Entre quinto y quinto de cerveza fresquita (pocas cosas alegran más un encuentro) salta a la conversación la pregunta por los “mandatos familiares”, esas órdenes que en las familias se transmiten, si no encuentran férreas y conscientes resistencia, como mantras silenciosos que traspasan la epidermis de todos los miembros, y calan hasta lo más profundo transmitiéndose de generación en generación, aun sin que los “ordenados” y “ordenadas”  lo perciban.  A poco que cada una haga un ejercicio de introspección familiar, puede acabar recogiendo una preciosa cosecha de mandatos familiares (¡ojo, no confundir con valores ni costumbres!), que no sospechaba que tenía pero que ha intentado cumplir a rajatabla so pena de arrastrar la culpa.  A nosotras, pese a las diferencias generacionales, nos salieron un puñado.

Todos esos mandatos necesitan de las palabras para transmitirse y apuntalarse en el tiempo. Las palabras suelen acabar convertidas en secuaces orgullosas de esos mandatos, en conductoras necesarias por mucho que se disfracen y disimulen.

En este marco recuerdo la palabra “abanto”, como calificativo de la persona desastrada, poco ordenada, tirando a “marranilla” tanto en lo que hace como en lo que parece. Abanto no es un calificativo puntual, no se refiere a una acción, es globalizadora, describe una manera de ser. Una es o no es “abanto”.  No era difícil escuchar la palabra, formando, ella sola, toda una frase si se acompañaba de un tono de voz elevado: “abaaaanto”, y ya sabías lo que te estaban diciendo o lo que te querían decir… y no era bueno.

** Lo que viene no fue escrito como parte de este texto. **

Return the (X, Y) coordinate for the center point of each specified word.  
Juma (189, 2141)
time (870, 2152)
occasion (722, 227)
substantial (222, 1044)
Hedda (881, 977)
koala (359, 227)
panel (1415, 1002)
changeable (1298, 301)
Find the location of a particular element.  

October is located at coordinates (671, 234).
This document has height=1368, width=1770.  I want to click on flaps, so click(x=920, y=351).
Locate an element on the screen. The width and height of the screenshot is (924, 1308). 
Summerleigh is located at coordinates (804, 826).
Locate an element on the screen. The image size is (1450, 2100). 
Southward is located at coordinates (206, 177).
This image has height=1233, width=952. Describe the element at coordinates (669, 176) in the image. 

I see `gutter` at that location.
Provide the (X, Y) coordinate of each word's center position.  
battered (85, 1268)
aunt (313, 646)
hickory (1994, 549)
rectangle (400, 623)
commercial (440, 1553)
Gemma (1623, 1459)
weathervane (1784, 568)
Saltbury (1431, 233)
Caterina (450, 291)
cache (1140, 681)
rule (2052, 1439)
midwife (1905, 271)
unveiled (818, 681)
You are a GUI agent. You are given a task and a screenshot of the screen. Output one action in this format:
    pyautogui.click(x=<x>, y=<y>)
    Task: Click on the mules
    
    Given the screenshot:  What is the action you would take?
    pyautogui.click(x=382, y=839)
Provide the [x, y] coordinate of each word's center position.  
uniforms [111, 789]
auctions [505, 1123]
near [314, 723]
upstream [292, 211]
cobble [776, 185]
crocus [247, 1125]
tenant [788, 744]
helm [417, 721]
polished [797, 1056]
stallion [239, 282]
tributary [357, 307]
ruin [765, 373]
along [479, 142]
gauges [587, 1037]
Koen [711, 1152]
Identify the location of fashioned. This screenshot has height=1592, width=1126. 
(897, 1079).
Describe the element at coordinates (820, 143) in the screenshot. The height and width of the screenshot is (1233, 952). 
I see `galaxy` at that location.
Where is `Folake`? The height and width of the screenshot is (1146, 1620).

En este caso el diccionario de la RAE sí que recoge el palabro, atribuyéndole dos acepciones: 1. Aturdido y torpe. 2. Dicho de un toro: temeroso y asustadizo.

También he encontrado la palabra, a través de las redes, en el Diccionario de Fuentealbilla (Albacete) y alrededores, con el significado de “persona desmaña­da, poco hábil, de movimientos pesados y mal coordinados, que obra de forma irre­flexiva” lo que me hace pensar que se trata de un término de uso común en la zona de Murcia y Albacete.

Al hilo de la reflexión, salta otra palabra a la memoria “sopera”, para referirse despectivamente a la persona curiosa en exceso, o que se mete donde no la llaman.  No la recoge la RAE, pero sospecho que su uso ha sido bastante común.

Pese al paso del tiempo, pienso que los dos palabros tenían mucho que ver con los mandatos familiares y que muchos de estos se nos dirigían especialmente a las mujeres.